- **TASK PROMPT**
Hand back all of the records exactly as they read.

(Dataset entries)
- Opening Delimiter -

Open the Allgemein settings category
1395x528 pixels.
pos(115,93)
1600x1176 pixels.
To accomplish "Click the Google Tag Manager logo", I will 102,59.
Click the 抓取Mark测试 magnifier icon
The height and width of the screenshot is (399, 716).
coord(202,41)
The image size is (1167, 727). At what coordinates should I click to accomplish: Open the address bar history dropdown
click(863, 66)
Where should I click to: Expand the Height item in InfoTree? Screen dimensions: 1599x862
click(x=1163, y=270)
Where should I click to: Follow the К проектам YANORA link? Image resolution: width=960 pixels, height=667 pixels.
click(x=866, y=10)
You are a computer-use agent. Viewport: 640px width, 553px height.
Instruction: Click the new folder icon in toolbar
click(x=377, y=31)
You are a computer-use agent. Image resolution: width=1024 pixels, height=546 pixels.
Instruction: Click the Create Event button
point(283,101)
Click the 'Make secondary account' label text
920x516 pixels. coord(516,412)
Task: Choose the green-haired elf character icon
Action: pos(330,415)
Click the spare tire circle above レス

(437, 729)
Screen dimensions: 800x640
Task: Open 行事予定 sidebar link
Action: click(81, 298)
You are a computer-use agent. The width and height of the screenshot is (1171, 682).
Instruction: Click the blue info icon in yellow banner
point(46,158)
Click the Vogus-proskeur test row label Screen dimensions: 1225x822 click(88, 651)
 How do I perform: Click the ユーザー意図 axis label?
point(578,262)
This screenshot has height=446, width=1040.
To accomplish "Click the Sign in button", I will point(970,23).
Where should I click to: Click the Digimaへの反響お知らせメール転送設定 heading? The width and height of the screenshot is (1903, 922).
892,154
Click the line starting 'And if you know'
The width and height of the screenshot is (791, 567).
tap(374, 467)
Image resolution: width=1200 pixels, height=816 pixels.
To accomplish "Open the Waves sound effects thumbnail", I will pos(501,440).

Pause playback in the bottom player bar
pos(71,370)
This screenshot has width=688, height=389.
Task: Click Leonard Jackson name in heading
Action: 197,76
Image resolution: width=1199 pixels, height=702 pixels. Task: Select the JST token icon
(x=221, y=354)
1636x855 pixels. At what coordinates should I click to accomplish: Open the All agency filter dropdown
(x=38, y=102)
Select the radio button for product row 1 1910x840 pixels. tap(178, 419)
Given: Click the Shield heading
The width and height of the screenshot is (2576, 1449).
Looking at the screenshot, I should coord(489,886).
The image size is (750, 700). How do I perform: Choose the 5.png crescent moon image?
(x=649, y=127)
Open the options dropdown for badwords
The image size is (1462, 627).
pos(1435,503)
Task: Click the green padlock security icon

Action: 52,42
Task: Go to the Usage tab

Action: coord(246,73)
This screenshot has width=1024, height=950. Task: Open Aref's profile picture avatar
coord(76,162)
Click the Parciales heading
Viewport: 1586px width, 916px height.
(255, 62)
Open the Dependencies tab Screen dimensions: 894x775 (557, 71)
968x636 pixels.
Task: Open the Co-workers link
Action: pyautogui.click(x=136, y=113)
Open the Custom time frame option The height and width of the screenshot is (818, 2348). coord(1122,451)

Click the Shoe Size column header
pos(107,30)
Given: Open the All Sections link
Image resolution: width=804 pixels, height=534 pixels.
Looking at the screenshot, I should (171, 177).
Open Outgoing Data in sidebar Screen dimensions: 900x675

- Closing Delimiter -

- **RESPONSE TO THE TASK**
Open the Allgemein settings category
1395x528 pixels.
pos(115,93)
1600x1176 pixels.
To accomplish "Click the Google Tag Manager logo", I will 102,59.
Click the 抓取Mark测试 magnifier icon
The height and width of the screenshot is (399, 716).
coord(202,41)
The image size is (1167, 727). At what coordinates should I click to accomplish: Open the address bar history dropdown
click(863, 66)
Where should I click to: Expand the Height item in InfoTree? Screen dimensions: 1599x862
click(x=1163, y=270)
Where should I click to: Follow the К проектам YANORA link? Image resolution: width=960 pixels, height=667 pixels.
click(x=866, y=10)
You are a computer-use agent. Viewport: 640px width, 553px height.
Instruction: Click the new folder icon in toolbar
click(x=377, y=31)
You are a computer-use agent. Image resolution: width=1024 pixels, height=546 pixels.
Instruction: Click the Create Event button
point(283,101)
Click the 'Make secondary account' label text
920x516 pixels. coord(516,412)
Task: Choose the green-haired elf character icon
Action: pos(330,415)
Click the spare tire circle above レス

(437, 729)
Screen dimensions: 800x640
Task: Open 行事予定 sidebar link
Action: click(81, 298)
You are a computer-use agent. The width and height of the screenshot is (1171, 682).
Instruction: Click the blue info icon in yellow banner
point(46,158)
Click the Vogus-proskeur test row label Screen dimensions: 1225x822 click(88, 651)
 How do I perform: Click the ユーザー意図 axis label?
point(578,262)
This screenshot has height=446, width=1040.
To accomplish "Click the Sign in button", I will point(970,23).
Where should I click to: Click the Digimaへの反響お知らせメール転送設定 heading? The width and height of the screenshot is (1903, 922).
892,154
Click the line starting 'And if you know'
The width and height of the screenshot is (791, 567).
tap(374, 467)
Image resolution: width=1200 pixels, height=816 pixels.
To accomplish "Open the Waves sound effects thumbnail", I will pos(501,440).

Pause playback in the bottom player bar
pos(71,370)
This screenshot has width=688, height=389.
Task: Click Leonard Jackson name in heading
Action: 197,76
Image resolution: width=1199 pixels, height=702 pixels. Task: Select the JST token icon
(x=221, y=354)
1636x855 pixels. At what coordinates should I click to accomplish: Open the All agency filter dropdown
(x=38, y=102)
Select the radio button for product row 1 1910x840 pixels. tap(178, 419)
Given: Click the Shield heading
The width and height of the screenshot is (2576, 1449).
Looking at the screenshot, I should coord(489,886).
The image size is (750, 700). How do I perform: Choose the 5.png crescent moon image?
(x=649, y=127)
Open the options dropdown for badwords
The image size is (1462, 627).
pos(1435,503)
Task: Click the green padlock security icon

Action: 52,42
Task: Go to the Usage tab

Action: coord(246,73)
This screenshot has width=1024, height=950. Task: Open Aref's profile picture avatar
coord(76,162)
Click the Parciales heading
Viewport: 1586px width, 916px height.
(255, 62)
Open the Dependencies tab Screen dimensions: 894x775 (557, 71)
968x636 pixels.
Task: Open the Co-workers link
Action: pyautogui.click(x=136, y=113)
Open the Custom time frame option The height and width of the screenshot is (818, 2348). coord(1122,451)

Click the Shoe Size column header
pos(107,30)
Given: Open the All Sections link
Image resolution: width=804 pixels, height=534 pixels.
Looking at the screenshot, I should (171, 177).
Open Outgoing Data in sidebar Screen dimensions: 900x675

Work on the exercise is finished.